**Description of the task**
Reproduce every one of the rows below word for word, omitting the pictures.

**Entries supplied**
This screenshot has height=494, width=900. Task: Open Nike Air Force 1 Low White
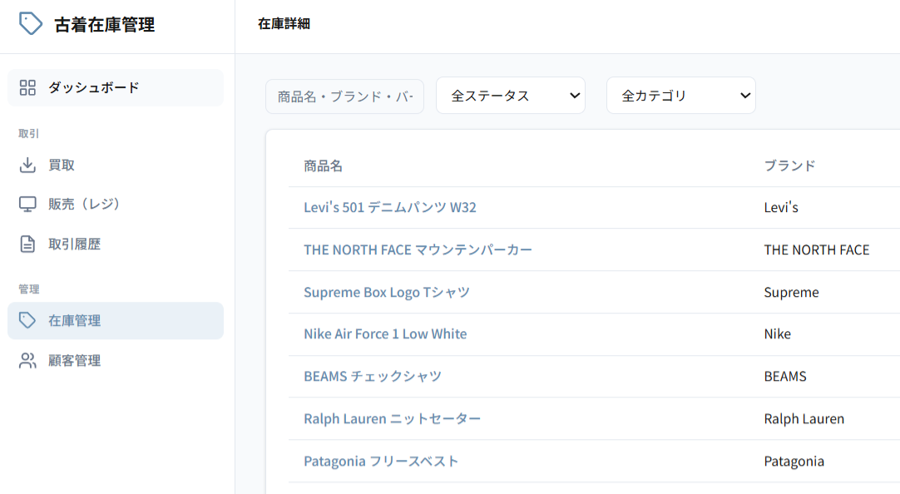point(385,333)
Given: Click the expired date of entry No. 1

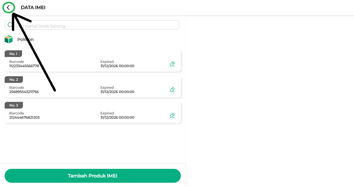Looking at the screenshot, I should pyautogui.click(x=117, y=66).
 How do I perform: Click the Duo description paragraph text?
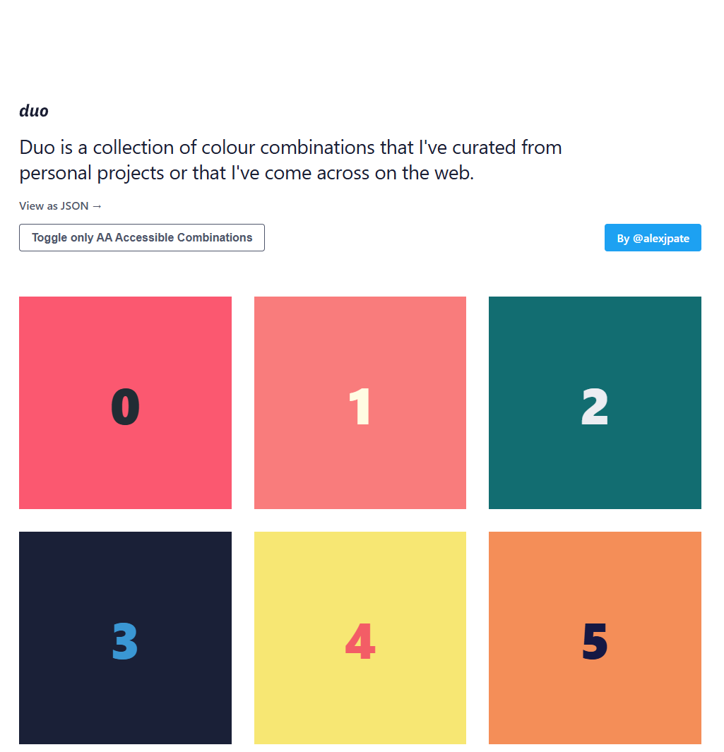coord(290,160)
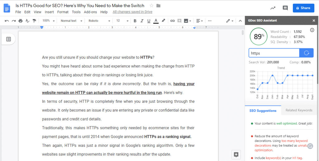
Task: Toggle bold formatting
Action: tap(135, 21)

**The completed task**
This screenshot has height=494, width=900. Task: Open Nike Air Force 1 Low White
point(385,333)
Given: Click the expired date of entry No. 1

Looking at the screenshot, I should pyautogui.click(x=117, y=66).
 How do I perform: Click the Duo description paragraph text?
coord(290,160)
Task: Toggle bold formatting
Action: tap(135, 21)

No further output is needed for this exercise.